AUFGABE: Ordne die folgenden Zeilen bitte als JSON-Liste von Zeichenketten an, mit einem Eintrag je Zeile und ohne Leerzeilen.

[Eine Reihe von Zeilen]
———
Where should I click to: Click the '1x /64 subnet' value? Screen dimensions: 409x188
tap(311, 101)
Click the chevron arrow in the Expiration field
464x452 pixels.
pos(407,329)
———
ERGEBNIS:
[
  "Where should I click to: Click the '1x /64 subnet' value? Screen dimensions: 409x188",
  "tap(311, 101)",
  "Click the chevron arrow in the Expiration field",
  "464x452 pixels.",
  "pos(407,329)"
]